- **What to work on**
One range is to be output from the listing below, exactly as written: the line with "1214x843 pixels." to the line with "Click progress bar", both kept.

- **Data supplied**
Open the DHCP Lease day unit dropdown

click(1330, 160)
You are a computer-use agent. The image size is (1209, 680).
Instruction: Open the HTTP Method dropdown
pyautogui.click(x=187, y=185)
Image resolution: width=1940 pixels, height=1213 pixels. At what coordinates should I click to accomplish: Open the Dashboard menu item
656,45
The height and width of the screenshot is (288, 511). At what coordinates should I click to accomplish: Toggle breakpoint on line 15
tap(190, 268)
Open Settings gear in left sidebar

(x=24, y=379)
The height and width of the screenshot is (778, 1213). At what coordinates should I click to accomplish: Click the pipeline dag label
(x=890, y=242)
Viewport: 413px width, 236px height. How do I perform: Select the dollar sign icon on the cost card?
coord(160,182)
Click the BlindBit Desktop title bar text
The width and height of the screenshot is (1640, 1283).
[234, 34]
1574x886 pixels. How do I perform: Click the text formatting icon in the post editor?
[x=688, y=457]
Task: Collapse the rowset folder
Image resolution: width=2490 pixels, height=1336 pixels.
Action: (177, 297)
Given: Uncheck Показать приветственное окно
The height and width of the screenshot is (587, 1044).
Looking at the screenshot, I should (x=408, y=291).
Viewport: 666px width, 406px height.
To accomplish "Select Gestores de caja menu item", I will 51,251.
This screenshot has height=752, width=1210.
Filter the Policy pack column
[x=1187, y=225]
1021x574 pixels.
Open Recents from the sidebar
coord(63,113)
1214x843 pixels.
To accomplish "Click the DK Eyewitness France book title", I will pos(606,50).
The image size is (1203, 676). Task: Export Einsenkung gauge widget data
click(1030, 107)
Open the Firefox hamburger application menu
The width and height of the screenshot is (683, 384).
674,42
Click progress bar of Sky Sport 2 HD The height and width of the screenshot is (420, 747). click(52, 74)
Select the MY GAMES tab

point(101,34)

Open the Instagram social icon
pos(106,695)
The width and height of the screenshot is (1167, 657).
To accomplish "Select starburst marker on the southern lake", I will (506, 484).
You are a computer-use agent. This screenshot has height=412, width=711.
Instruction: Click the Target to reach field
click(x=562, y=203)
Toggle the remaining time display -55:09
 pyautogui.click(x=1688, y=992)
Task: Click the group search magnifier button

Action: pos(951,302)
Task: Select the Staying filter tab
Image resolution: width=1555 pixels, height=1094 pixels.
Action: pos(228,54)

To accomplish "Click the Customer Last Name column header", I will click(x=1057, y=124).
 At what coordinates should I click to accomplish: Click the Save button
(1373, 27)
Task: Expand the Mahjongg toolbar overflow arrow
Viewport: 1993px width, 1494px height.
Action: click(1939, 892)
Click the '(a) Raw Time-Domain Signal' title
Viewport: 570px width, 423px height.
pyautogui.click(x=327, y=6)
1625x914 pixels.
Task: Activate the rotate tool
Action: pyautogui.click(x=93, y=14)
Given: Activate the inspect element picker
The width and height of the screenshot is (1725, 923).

- **Solution for this task**
1214x843 pixels.
To accomplish "Click the DK Eyewitness France book title", I will pos(606,50).
The image size is (1203, 676). Task: Export Einsenkung gauge widget data
click(1030, 107)
Open the Firefox hamburger application menu
The width and height of the screenshot is (683, 384).
674,42
Click progress bar of Sky Sport 2 HD The height and width of the screenshot is (420, 747). click(52, 74)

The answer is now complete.